> [Compiti da svolgere]:
a) Rispondi alle domande sulla riflessione dedicata a Bruno Ratti e contrassegna le risposte con le stesse sigle.
(i) A chi è dedicata la riflessione?
(ii) Quali pensatori vengono definiti "giganti"?
(iii) Quale evento è indicato come simbolicamente importante per aprire il cambio di era?
b) Prosegui, per favore, la riflessione sul presente e sul cambio di era, partendo subito dopo la sua ultima frase.

> [Brano fornito]:
Dedico questa riflessione a Bruno Ratti, visionario e fondatore di The Science of Where Magazine. Non l’ho conosciuto ma la sua esperienza vive nel nostro desiderio di guardare oltre.

Percorreremo, in questo cammino, il pensiero di alcuni giganti: Hannah Arendt, Edgar Morin e Raimon Panikkar. Staremo il più possibile nel dibattito culturale, immersi nelle idee, con pensiero critico.

Dobbiamo domandarci: a che punto siamo ?

La domanda iniziale è fondamentale perché, troppo spesso, ci rifugiamo nel passato o nel futuro, quasi a esorcizzare un presente difficile, in noi e nella realtà, fino al mondo. Invece il tema è nel ri-trovarci realisti nella realtà-che-è, in società profondamente divise e disuguali, pieni di grandi possibilità nella innovazione e nelle nuove tecnologie, interconnessi e nodi di “reti”, in un mondo che fatica a trovare un ordine dopo la fine dell’equilibrio bipolare.

Sensi, significati e decisioni strategiche

Il dolore e i disastri provocati dalla pandemia o, per meglio dire, dalla pandemia di turno, hanno aggravato criticità antiche.

Fin dalla caduta del muro di Berlino, evento simbolicamente importante per aprire il cambio di era che stiamo vivendo, moltissimi si erano illusi di poter essere padroni della libertà, di avere individuato i modelli miracolosi che avrebbero garantito benessere all’umanità intera, di essere arrivati alla fine della storia.

La storia, invece, era ben viva e ci metteva di fronte alle sue complessità e imprevedibilità, che sono le nostre. Ciò che culturalmente manca, e sul quale vorremmo lavorare, è la ri-appropriazione della realtà in noi.

È questione di sensi, di significati e di decisioni strategiche. In un mondo fattosi plurale e meticcio, nulla di ciò che accade ci è estraneo e il nostro approccio non può che essere critico, mai più solo lineare, capace di problematizzare le dinamiche che percorrono il globo, anzitutto conoscendole.

> [Voci salvate]:
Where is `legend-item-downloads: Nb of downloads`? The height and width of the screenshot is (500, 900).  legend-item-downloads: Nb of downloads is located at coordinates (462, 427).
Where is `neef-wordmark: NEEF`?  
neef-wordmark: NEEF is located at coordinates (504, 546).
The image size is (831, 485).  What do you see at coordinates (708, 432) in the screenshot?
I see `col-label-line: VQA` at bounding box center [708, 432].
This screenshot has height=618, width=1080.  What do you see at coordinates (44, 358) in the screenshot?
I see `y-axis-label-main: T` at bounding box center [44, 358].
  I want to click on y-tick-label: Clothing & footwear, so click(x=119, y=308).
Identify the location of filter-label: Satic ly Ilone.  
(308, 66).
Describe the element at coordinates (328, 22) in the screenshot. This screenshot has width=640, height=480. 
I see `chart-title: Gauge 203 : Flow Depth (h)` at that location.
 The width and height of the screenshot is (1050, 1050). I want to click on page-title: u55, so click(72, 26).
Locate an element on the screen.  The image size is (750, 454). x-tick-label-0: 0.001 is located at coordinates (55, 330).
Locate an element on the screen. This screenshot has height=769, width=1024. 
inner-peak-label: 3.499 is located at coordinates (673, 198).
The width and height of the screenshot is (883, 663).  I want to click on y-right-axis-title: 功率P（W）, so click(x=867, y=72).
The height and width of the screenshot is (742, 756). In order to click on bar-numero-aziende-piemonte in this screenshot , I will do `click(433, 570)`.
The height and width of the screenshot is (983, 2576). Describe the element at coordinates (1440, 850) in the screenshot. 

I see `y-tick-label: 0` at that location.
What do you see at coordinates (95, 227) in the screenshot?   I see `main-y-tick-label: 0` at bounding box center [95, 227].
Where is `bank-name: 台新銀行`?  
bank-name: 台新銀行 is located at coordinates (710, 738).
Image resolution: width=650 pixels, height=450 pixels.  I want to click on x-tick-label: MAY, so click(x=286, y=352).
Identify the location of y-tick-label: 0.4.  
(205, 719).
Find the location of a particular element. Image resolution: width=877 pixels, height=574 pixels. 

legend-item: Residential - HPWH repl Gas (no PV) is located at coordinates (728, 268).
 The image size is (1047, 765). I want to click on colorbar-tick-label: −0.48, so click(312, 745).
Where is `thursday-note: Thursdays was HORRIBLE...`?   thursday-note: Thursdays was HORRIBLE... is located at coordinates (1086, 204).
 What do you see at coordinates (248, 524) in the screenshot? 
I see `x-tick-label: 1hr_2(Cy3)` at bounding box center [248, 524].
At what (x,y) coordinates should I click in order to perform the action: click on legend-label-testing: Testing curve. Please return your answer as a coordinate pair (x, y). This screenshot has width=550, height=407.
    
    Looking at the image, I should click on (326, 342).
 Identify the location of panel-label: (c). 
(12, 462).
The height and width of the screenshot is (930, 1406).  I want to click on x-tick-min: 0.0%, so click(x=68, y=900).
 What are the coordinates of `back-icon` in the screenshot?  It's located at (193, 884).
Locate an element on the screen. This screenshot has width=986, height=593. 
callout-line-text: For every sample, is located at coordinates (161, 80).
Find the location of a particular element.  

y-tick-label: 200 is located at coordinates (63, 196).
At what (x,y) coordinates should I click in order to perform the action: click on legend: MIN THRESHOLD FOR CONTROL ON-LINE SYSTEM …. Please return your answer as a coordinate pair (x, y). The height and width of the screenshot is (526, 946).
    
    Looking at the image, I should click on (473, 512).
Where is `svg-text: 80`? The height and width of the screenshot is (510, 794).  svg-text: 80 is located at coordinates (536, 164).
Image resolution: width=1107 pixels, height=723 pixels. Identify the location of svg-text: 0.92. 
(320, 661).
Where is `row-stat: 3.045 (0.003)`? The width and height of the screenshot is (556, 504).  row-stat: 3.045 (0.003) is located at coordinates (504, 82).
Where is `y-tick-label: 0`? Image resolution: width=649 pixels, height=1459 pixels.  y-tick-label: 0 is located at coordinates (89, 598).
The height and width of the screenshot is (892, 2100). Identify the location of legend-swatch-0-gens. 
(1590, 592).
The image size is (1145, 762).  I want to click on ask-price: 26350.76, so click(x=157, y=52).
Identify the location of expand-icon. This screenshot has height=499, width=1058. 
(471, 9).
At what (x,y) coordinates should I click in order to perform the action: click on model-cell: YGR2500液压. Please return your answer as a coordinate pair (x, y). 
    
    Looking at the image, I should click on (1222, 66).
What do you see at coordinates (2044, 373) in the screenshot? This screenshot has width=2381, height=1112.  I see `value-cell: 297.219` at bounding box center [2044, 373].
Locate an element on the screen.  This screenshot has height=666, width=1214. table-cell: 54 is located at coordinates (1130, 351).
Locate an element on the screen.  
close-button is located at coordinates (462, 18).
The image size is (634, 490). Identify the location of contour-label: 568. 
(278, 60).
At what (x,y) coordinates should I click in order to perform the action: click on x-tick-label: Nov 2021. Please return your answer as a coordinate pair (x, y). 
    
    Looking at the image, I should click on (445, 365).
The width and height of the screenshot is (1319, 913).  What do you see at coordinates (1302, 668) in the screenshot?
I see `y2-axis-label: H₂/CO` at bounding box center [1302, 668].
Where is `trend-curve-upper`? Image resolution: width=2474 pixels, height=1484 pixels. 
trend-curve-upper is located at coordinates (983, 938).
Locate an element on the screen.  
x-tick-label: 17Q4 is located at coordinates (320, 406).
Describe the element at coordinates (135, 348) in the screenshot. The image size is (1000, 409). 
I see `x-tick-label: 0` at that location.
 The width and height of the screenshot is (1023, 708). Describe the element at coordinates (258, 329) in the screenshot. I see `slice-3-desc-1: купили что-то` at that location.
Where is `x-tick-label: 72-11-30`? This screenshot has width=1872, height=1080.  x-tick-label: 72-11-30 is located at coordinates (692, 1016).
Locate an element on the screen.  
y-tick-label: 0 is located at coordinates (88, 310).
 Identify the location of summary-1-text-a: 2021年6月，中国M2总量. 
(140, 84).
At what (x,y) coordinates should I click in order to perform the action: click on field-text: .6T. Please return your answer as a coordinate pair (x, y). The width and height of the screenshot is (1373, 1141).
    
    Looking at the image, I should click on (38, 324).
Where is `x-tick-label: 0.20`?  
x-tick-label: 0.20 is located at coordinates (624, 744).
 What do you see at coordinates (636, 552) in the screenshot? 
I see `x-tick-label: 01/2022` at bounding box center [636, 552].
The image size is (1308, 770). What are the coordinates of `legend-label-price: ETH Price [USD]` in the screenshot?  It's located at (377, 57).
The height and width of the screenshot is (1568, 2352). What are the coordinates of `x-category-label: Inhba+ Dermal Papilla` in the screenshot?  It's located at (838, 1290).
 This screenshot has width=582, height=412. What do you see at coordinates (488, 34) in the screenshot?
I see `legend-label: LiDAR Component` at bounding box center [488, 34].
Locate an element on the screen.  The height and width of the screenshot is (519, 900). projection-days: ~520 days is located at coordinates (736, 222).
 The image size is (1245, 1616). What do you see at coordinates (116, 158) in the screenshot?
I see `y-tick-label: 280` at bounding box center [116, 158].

> [Risposte per punto]:
a)
(i) A Bruno Ratti, visionario e fondatore di The Science of Where Magazine.
(ii) Hannah Arendt, Edgar Morin e Raimon Panikkar.
(iii) La caduta del muro di Berlino.

b)
C’è una evidente crisi (qui intesa in senso negativo) del ruolo degli intellettuali e della capacità delle classi dirigenti. È l’innovazione, potente e inarrestabile, che ha posto in metamorfosi i paradigmi di riferimento che avevamo ereditato dal ‘900: questo è il punto dal quale partire.

Capitol Hill e la democrazia liberale

Dobbiamo tornare a una critica dei nostri regimi democratici. Ciò che è successo il 6 gennaio 2021, molto più forte dell’inauguration day del nuovo Presidente, è il segno di un momento storico particolarmente complicato per le nostre democrazie liberali.

Anche attraverso un uso strumentale dell’innovazione, è in atto uno scontro epocale tra sistemi liberali e sistemi illiberali. Senza generalizzare, notiamo una difficoltà delle democrazie liberali a determinare gli equilibri a livello internazionale. La de-generazione, infatti, è tutta interna all’Occidente che non riesce più a essere la parte di mondo che indica la direzione.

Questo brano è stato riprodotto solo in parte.